Falou também de como Ruy contribuiu imensamente para sua literatura. “Eu tenho com esse homem que se foi sem aviso ou queixas uma dívida impagável”. E reflete sobre a perda. “Um amigo que falece é uma parte de nós que também falece. Ficamos sempre menores, pois de nós se arranca uma parte do nosso ser. E de um ponto de vista menor, terrível, uma voz nos sussurra de um anjo cruel e inapelável: “Serás o próximo”.

O médico e vice-prefeito do Recife, Luciano Siqueira, também homenageou o amigo. “Estará sempre presente na memória dos que seguem a sua luta pela liberdade, pelos direitos do povo, pela soberania nacional e pelo socialismo”.

Aloísio Sérgio Barroso, diretor da Fundação Mauricio Grabois, destacou a excepcionalidade de Ruy. “José Carlos Ruy, revolucionário e comunista foi antes de tudo uma excepcional figura humana. Cultivava, além, uma simplicidade rara num intelectual de sua estatura. Estudioso e detalhista nas pesquisas, há algum tempo via-o como um pensador aberto às novas descobertas, opiniões e críticas, notadamente no terreno da História, sua paixão visível. Seu último trabalho de fôlego publicado foi “Biografia da nação, História e luta de classes” é uma contribuição sólida, muito bem argumentada, corajosa e polêmica. O PCdoB e o Brasil perderam um de seus melhores intérpretes”.

A jornalista Renata Mieli, portal Grabois, falou das lições que ele deixou para jovens jornalistas e do carinho que tinha por sua pesquisa em pós-graduação. “Um amigo se foi hoje. Não ouviremos mais sua voz calma. Não teremos mais aquele aperto de mão forte, apesar das mãos finas. Aprendi muito com o Ruy. Um jornalista dos mais experientes com quem já trabalhei. Cada palavra colocada no seu texto tinha um propósito cirúrgico. Texto elegante e sempre contundente, com poucos adjetivos, porque os que dominam a arte da escrita não precisam se ancorar nessas muletas da língua”.

Renata mostra que Ruy sempre tinha tempo para todos de que se aproximava, como revelam os inúmeros relaos. “Generoso e alerta com os mais jovens, como eu. O Ruy sempre foi um entusiasta das minhas ideias e, porque, não loucuras.

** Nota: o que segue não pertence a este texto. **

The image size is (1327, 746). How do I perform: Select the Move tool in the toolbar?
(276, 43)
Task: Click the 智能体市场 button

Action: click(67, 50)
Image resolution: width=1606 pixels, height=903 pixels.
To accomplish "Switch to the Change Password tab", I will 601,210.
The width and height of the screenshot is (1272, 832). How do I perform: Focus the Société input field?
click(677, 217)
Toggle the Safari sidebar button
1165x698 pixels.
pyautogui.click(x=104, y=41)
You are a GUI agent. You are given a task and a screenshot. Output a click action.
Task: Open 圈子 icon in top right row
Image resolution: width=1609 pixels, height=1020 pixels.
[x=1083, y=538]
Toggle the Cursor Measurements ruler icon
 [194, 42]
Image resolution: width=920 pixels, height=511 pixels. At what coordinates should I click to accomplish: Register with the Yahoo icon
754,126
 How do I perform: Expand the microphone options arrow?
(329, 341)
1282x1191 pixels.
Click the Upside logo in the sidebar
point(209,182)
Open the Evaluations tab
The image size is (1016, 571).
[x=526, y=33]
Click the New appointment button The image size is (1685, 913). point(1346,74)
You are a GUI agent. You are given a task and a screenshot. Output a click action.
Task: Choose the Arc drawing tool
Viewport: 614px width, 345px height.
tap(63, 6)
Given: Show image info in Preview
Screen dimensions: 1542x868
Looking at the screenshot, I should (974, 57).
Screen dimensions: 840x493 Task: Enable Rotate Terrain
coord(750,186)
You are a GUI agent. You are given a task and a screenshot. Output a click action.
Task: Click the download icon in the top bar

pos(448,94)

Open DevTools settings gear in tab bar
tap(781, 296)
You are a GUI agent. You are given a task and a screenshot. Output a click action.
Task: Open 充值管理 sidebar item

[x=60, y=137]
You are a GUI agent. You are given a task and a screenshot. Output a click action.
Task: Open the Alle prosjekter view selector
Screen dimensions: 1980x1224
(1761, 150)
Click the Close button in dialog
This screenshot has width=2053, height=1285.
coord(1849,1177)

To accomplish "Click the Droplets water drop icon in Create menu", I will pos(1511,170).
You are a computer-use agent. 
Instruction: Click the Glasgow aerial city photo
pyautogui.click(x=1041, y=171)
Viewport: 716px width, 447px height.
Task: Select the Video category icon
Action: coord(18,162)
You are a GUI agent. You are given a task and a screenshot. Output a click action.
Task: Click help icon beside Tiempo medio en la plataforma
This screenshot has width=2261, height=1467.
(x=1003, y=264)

Mesmo depois de deixarmos de trabalhar juntos, mantivemos conversas longas sobre projetos. O mais recente entusiasmo do Ruy foi com o meu ingresso na pós-graduação. Passamos a trocar muitas ideias sobre o desenho do meu projeto, e ele sempre dizendo para eu não ter medo e seguir em frente.

Agora não vou mais poder ‘encher o saco dele’ com as minhas dúvidas, meus pedidos de referências bibliográficas, meus dilemas. Uma das pessoas mais amáveis, gentis e inteligentes que eu tive a oportunidade de conviver. Adeus Ruy, saudades eternas”.

O jornalista Antônio Carlos Queiroz também dividiu redação com Ruy. “Algumas das características que me chamaram a atenção nele, desde o início, foi a seriedade, a discrição, e a calma em qualquer discussão. Talvez fosse sério demais, embora soltasse sonoras gargalhadas volta e meia”.

Para ele, o Ruy vai fazer muita falta entre as fileiras dos que batalham para transformar o Brasil numa república democrática, popular e socialista.